Communication In Chinese Offices
hekaiwen
March 30, 2009, 11:59 PM posted in General Discussion
If you can’t communicate you can’t do business. Successful communication with Chinese needs more than a language in common. Good language skills—grammar, vocabulary, pronunciation, idioms—in a common language are necessary but not sufficient. Besides a common language, communication success depends on a common way of using language.
Every culture develops a unique way of using language, called Rules of Communication. These rules explain how to be polite, respectful and efficient in that specific culture. What is polite in one culture can be very impolite in another. This is frequently the case with Western and Chinese Rules of Communication.
Misunderstandings are the biggest hidden cost in international business. Efficiency mistakes, “the wrong goods shipped to the wrong place on the wrong day,” are costly but not the worst. More expensive are relationship mistakes, misunderstandings that cause mistrust, hurt feelings or poor motivation.
Relationship misunderstandings are dangerous as relationships are how business is done in Chinese Asia. You avoid misunderstandings by knowing how Chinese see communication and business relationships, and why. You need to wear Chinese glasses.
Western and Chinese Rules of Communication are very different. In communicating disagreement, Westerners believe you should state opinions clearly, even (or especially) if you disagree: Chinese believe you should communicate negatives and disagreement indirectly, if possible by not using the word “no.” In asking questions, Westerners believe you should ask questions if you don’t understand, Chinese believe you should not show that you don’t understand something. Westerners embarrass Chinese by asking questions, Chinese exasperate Westerners by not asking questions.
Why do Chinese use such Rules of Communication? Geography tied the Chinese to the land and year-round toil just to survive, then social philosophers (Confucius and Lao Tzu) created a hierarchical belief system based on stability and obedience. There was no concept of equality: everyone knew their rank and how to accordingly. The No. 1 tactical goal (communication included) was harmony. Chinese culture became process-oriented, emphasizing how things were done, not what was done.

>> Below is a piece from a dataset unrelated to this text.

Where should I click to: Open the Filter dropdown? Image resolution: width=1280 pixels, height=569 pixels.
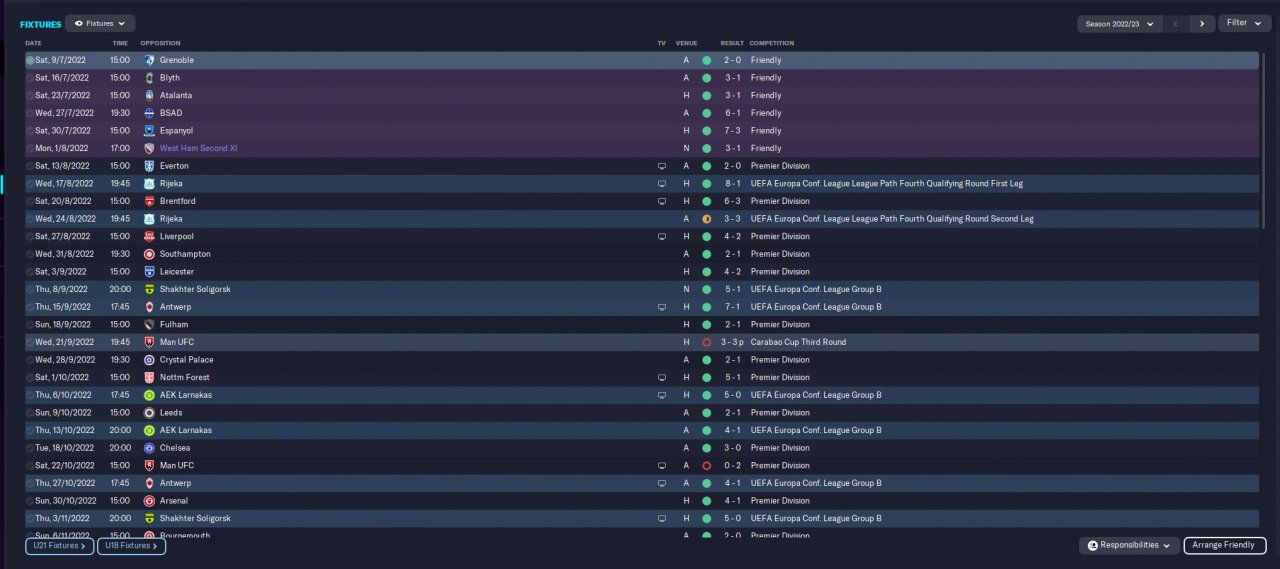tap(1244, 23)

Fitting in to the group became the overarching goal. No matter what else happened group relationships must endure. Acting differently or arguing for something different was just not heard of. Independent opinions were bad. The Tao says, “he who knows does not talk; he who talks does not know: A good man does not argue; he who argues is not a good man.”
Yet Chinese still had to communicate. Chinese communication developed into one of the world’s most sophisticated and complicated. Understanding needed more than knowing the meaning of the words, it required skills similar to analyzing highly-structured poetry. Where a thing was said, between whom, how said, when and what was said before and after, these and other similar cultural clues are needed to understand Chinese messages.
Can you learn to apply these clues? Yes, but it depends upon changing your mindset, not memorizing a long list of tips. You have to accept that the Chinese way is just different, not wrong. This requires a basic understanding of why Chinese ways are as they are, a crash course in Chinese thinking. There is no other way to see things as Chinese do.
Accepting and understanding are the two lenses in your Chinese glasses.
www.BicBiz.com
miantiao
May 02, 2009, 03:35 AMyour argument and sales pitch lacks the perspective of reality.
most, if not all, business agreements are negotiated in english using a chinese interpretor.
who are you trying to kid, and rip off?